Launceston General Hospital needs solutions and it needs them now.
While the government's forward planning to improve the state's health system deserves some credit, the timeline for solutions remains skewed.
It's one thing to plan for the next 50 years of health service delivery in the North, but when patients are "dying unnecessarily" as claimed by LGH registrars, it's clear interim solutions are needed in the short-term.
Now, Australia's peak training organisation for specialist emergency personnel has asked for a commitment from the state government to implement revised measures to address longstanding bed block issues at the hospital.
That is, to ensure 60 per cent of patients requiring admission to the hospital are admitted within in four hours.
It's not the first time the Australasian College of Emergency Medicine has called on the state government to address longstanding issues of bed block at our hospitals.
In May last year, a damning auditors general's report found the LGH spent more than 70 per cent of its time between June 2018 and January 2019 in a state of "almost constant gridlock" and at the highest level of escalation.
The report formed the catalyst for an access solutions meeting in June co-hosted by the college and then Health Minister Michael Ferguson.
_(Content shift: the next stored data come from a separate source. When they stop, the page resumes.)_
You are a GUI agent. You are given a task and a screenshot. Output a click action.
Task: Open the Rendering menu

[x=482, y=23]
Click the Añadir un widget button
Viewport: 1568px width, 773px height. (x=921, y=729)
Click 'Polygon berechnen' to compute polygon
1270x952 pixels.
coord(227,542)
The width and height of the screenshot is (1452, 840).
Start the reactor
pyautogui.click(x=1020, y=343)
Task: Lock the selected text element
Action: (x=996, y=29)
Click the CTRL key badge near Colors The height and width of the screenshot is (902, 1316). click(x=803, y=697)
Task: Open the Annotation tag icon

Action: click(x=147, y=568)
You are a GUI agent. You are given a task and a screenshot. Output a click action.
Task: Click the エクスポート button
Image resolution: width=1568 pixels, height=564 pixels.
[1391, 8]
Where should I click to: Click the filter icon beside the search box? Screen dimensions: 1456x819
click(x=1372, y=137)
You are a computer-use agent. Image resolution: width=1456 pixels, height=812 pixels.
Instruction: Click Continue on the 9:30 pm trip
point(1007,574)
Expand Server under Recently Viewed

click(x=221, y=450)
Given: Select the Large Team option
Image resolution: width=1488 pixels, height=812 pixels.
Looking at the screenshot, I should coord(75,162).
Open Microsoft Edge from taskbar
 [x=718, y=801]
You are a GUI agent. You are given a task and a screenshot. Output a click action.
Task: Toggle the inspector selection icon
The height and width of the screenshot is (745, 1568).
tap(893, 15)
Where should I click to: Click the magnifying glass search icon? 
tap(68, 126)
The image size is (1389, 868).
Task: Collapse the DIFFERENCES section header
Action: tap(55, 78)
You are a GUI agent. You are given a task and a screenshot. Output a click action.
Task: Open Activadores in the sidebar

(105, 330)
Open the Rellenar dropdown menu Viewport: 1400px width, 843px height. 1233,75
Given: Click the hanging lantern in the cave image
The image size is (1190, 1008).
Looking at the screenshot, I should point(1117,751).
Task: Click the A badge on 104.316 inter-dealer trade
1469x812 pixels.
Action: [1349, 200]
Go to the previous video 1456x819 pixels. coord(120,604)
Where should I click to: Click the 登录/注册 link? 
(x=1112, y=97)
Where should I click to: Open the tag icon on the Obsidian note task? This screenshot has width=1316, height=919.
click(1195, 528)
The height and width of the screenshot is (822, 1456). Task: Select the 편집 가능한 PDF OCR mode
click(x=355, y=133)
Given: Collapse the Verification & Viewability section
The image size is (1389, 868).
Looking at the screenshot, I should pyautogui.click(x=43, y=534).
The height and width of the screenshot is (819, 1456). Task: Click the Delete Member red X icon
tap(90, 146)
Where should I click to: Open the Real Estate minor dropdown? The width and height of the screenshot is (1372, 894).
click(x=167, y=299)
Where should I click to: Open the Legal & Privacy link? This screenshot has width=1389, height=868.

At the time the focus was the Royal Hobart Hospital, with the promise that agreed solutions would eventually be rolled out to the state's North and North-West.
By December that year, new Health Minister Sarah Courtney attended an internal meeting with clinicians at the LGH. But now almost a year on, it seems things aren't getting any better.
Yes, the government has taken action. It has continued to engage with ACEM in implementing additional resources and patient flow teams.
Ms Courtney has also highlighted additional plans aimed at increasing capacity to look after more acute patients.
There is also renewed focus on keeping people out of hospitals and reducing front door demand. But it's not going to happen overnight.
Meanwhile, our hospital's ED remains consistently overcrowded, with patients requiring admittance waiting too long.
The government has acknowledged the "challenges and periods of real pressure at the LGH" and says it's committed to doing whatever it can to meet growing demand.
While strong words, it doesn't represent what the college has asked for - a commitment to a reducing wait times in real time.
No more talking - it's time for action.